Хотя юная принцесса и юная фрейлина жили рядом и могли видеться ежедневно, писать письма казалось гораздо интереснее. Они передавали их друг другу вечером, когда вынуждены были «расстаться на ночь». И перед сном, каждая, в своей спальне, они прочитывали эти послания, а затем клали их под подушки.
Чего только не насочиняли впоследствии об этой дружбе! Даже объявили девиц любовницами: поэтому-де Анна с такой неохотой шла замуж, поэтому постоянно держала Юлию при себе. Версия, конечно, интересная, только замуж Анна не хотела выходить потому, что довольно рано обзавелась возлюбленным, а с Юлией не расставалась потому, что только ей и доверяла. Как показало время – совершенно правильно делала.
Принцессе было пятнадцать, когда умерла ее мать — русская царевна Екатерина Ивановна. Для Анны это событие прошло практически незамеченным. Разве что появилась лишняя причина поплакать. Мать не играла в ее жизни никакой роли и если служила примером – то лишь вседозволенности и распущенности.
К тому же принцесса Анна влюбилась. В одного из самых красивых мужчин Европы – саксонского посланника в России Мориса Линара. Этой любви, какое-то время безответной, покровительствовала мадам Адеракс, которая, как впоследствии выяснилось была тесно связана с Пруссией. Прусский король, осведомленный о планах русской императрицы относительно престолонаследия, желал видеть супругом принцессы одного из своих родственников. Линару же надлежало подчинить принцессу своему влиянию и обеспечить правильный выбор жениха.
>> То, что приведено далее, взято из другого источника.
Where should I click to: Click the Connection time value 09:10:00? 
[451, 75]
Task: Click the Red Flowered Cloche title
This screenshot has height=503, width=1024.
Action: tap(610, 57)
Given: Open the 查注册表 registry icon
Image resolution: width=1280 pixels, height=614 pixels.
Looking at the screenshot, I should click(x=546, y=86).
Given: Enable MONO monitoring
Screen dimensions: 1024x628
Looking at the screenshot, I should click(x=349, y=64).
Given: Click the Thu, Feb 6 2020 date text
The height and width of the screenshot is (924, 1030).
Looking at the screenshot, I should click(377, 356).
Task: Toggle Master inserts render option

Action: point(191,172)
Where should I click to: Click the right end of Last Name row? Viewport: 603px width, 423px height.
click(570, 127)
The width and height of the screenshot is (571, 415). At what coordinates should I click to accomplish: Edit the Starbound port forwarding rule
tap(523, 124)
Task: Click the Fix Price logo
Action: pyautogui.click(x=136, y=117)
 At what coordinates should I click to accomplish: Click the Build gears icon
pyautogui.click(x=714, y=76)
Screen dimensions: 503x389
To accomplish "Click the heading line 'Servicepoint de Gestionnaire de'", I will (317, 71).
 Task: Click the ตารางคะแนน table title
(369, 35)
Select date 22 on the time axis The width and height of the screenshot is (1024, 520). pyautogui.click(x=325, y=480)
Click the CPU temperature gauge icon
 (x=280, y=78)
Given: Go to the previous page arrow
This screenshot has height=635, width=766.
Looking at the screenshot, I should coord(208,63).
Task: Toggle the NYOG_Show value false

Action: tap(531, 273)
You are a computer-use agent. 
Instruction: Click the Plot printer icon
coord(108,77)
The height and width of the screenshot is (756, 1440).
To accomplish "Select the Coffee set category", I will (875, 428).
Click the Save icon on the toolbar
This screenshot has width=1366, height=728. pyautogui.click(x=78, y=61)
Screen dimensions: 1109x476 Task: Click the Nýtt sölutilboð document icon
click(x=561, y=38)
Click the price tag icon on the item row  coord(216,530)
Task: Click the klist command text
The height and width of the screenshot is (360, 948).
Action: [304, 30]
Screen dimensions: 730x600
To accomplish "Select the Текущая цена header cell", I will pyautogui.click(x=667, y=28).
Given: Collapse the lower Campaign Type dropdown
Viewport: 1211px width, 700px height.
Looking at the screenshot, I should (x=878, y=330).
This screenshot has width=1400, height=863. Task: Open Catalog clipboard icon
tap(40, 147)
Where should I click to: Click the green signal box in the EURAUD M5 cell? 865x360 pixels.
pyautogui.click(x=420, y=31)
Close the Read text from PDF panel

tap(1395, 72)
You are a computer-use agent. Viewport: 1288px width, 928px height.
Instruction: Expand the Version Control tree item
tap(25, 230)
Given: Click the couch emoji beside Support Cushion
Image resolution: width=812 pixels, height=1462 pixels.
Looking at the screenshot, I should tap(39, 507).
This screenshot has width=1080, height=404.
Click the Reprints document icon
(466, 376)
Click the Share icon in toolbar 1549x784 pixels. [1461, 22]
Линар, столь же легкомысленный, сколь и красивый, не увидел в этом «дипломатическом поручении» ничего зазорного. Напротив, видя, что русская императрица шагу не может ступить без своего многолетнего любовника Эрнста Бирона, начал мечтать о том, чтобы занять такое же место при особе принцессы, когда та станет матерью наследника (или наследницы) русского престола.
Обольстить романтическую, экзальтированную девицу большого труда не составило: пока тётушка искала для племянницы «подходящую партию», та проводила ночи в объятиях молодого, пылкого красавца. Юлия Менгден и мадам Адеракс охраняли влюбленных.
Принцесса расцвела, что было замечено всеми придворными. Один из них писал:
«…Что касается ее внешнего вида, то роста она была среднего, собою статна и полна, волосы имела темного цвета, а лиценачертание хотя и не регулярно пригожее, однако приятное и благородное. В одежде она была великолепна и с хорошим вкусом. В уборке волос никогда моде не следовала, но собственному изобретению, от чего большей частью убиралась не к лицу…»
Между тем, брат обер-гофмаршала, генерал-адъютант фон Левенвольде, по поручению Императрицы, отправился за границу для выбора принцессе жениха, достойного сделаться отцом будущего русского императора. Сначала внимание посланного остановилось на маркграфе бранденбургском Карле, родственнике прусского короля, и начались уже переговоры по этому поводу, но…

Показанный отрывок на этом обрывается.